Scheme 1.

ROS production was measured in ECV-304 cells cultured with plasma from healthy controls and patients with RA. (a) ECV-304 cells were cultured in 96 well plates prior plasma incubation. Then, plasma from healthy controls and patients with RA was incubated for 12 h at 37 °C 5% CO₂. Each plate contained a negative control (No DCF) and two positive controls [H₂O₂ 0.1 mM and 1 mM]. ECV-304 cells were then washed with PBS and cultured with 2.5 μM DCF for 30min at 37 °C 5% CO₂. Fluorescence intensity was then measured using a microplate reader at emission 540 nm (excitation 488 nm).
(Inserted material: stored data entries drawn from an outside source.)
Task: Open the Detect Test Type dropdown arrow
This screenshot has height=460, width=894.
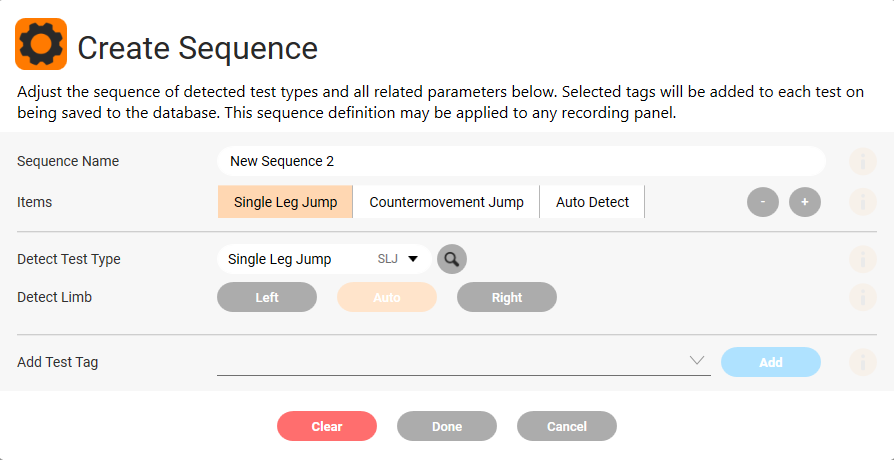Action: (413, 259)
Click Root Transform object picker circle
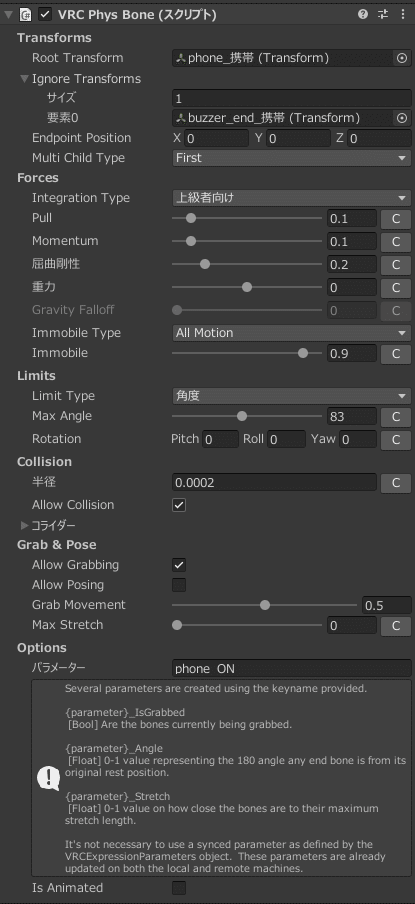The width and height of the screenshot is (415, 904). 402,58

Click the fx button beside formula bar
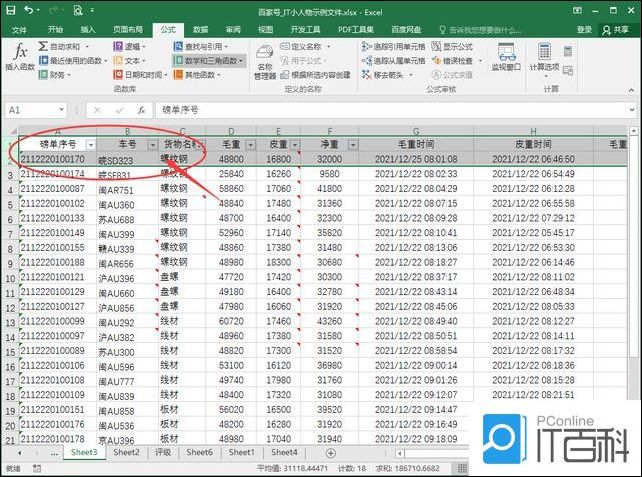(141, 109)
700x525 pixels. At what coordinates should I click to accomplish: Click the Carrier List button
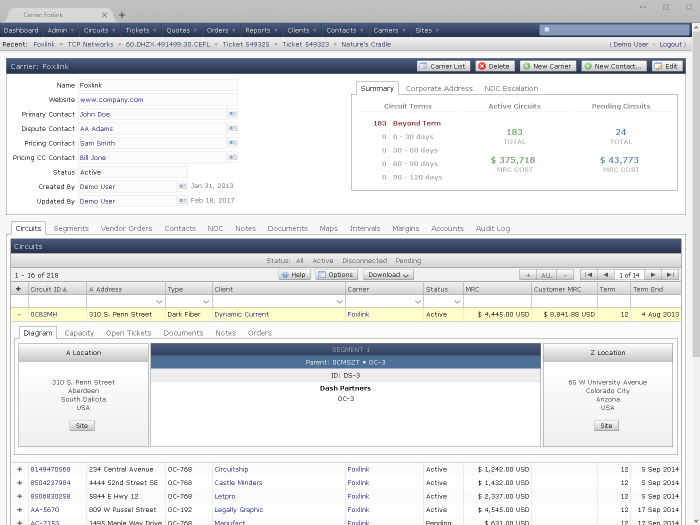pos(443,66)

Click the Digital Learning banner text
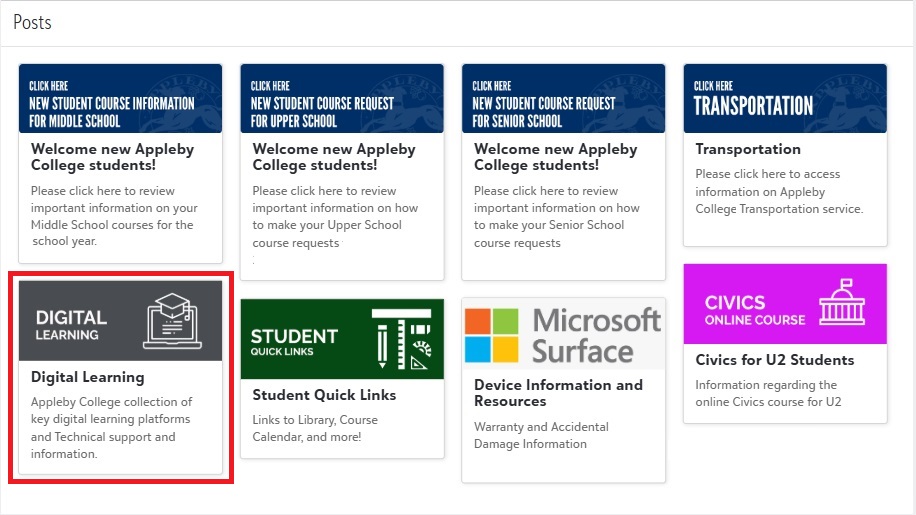point(71,325)
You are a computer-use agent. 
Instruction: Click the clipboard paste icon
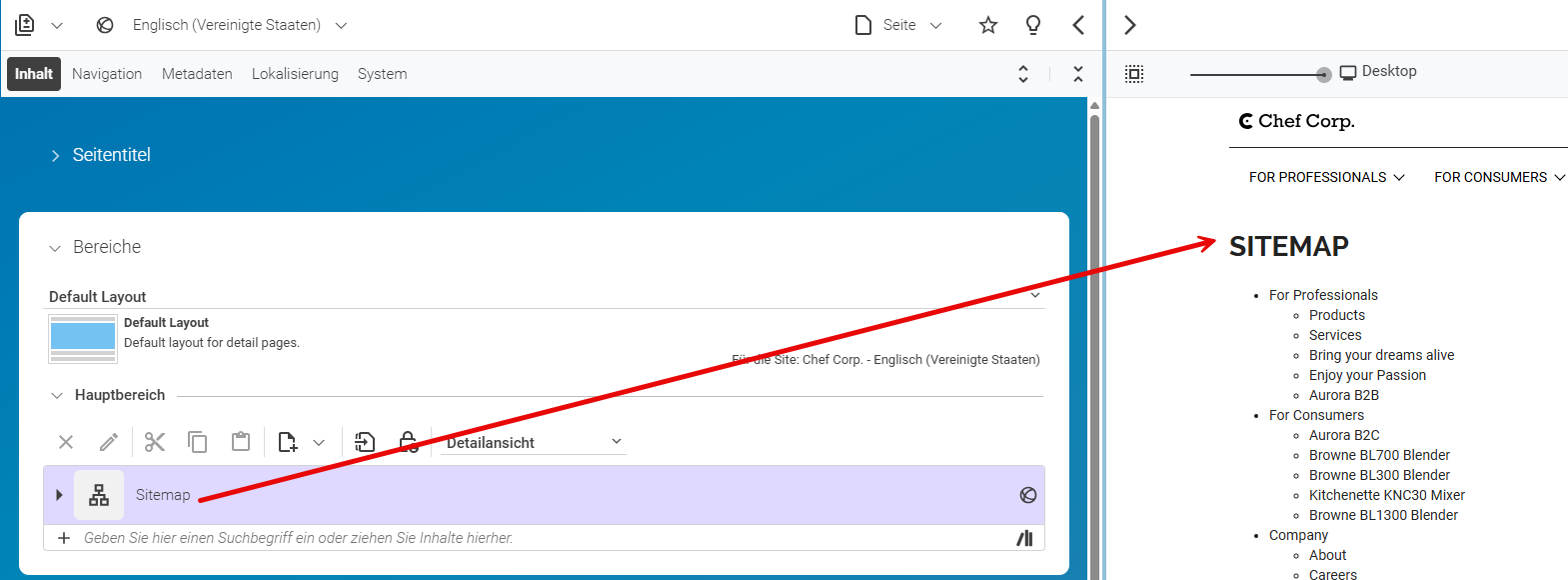241,442
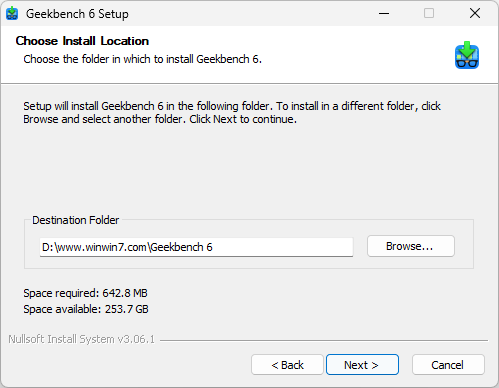Return to previous page with Back
This screenshot has height=388, width=499.
[287, 365]
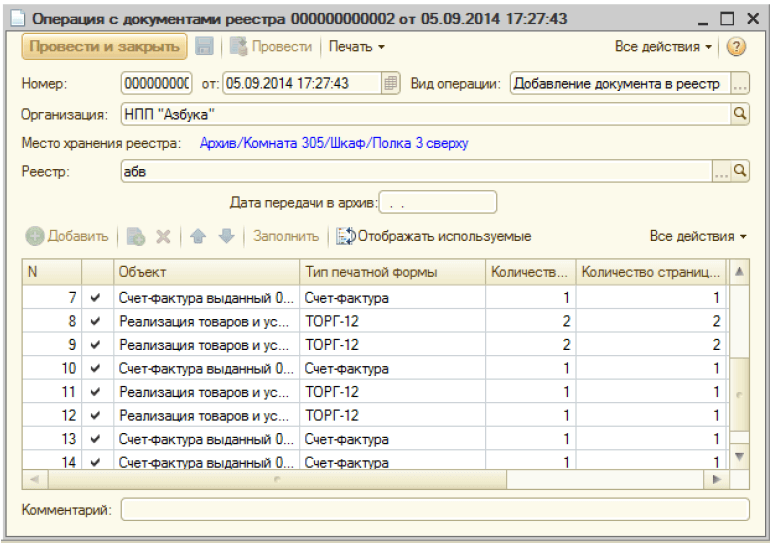Toggle the checkmark in row 10
This screenshot has width=774, height=545.
click(x=95, y=368)
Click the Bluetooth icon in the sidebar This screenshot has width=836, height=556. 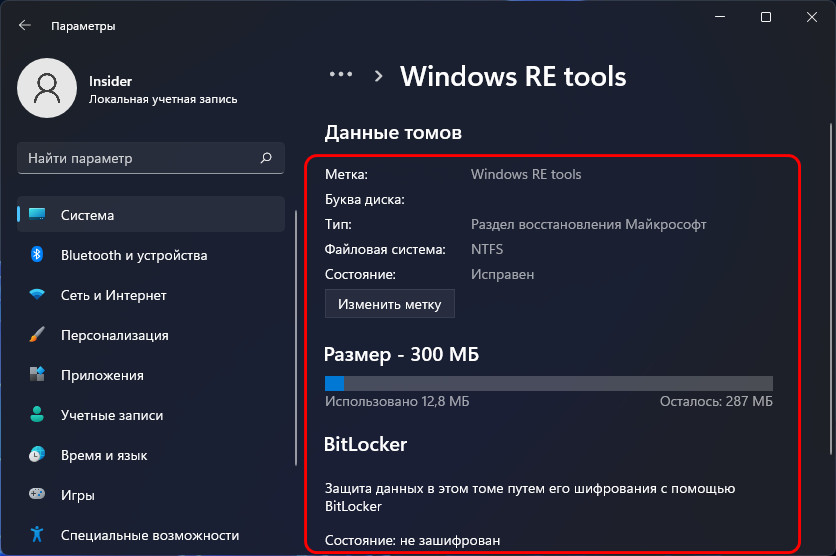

The basal fluorescence intensity was measured prior H₂O₂ [10 mM] stimulation. Then, the plate was activated with H₂O₂ [10 mM] and the fluorescence signal of intracellular ROS production was measured at 60, 180, 300 and 600 s. Finally, protein concentration from each well was quantified after ROS measurement. (b) Fluorescence intensity per sample was normalized by total protein concentration on each well. (c) Fluorescence intensity at 0 s (basal level) was subtracted from fluorescence intensity at 0, 60, 180, 300 and 600 s post-activation with H₂O₂ [10 uM] and tabulated to calculate the kinetics parameters of ROS production. Maximum fluorescence intensity (Fmax) and Km for each sample was obtained according to Michaelis-Menten equation. Final values were obtained by dividing the maximum fluorescence intensity (Fmax) by Km (t_1/2).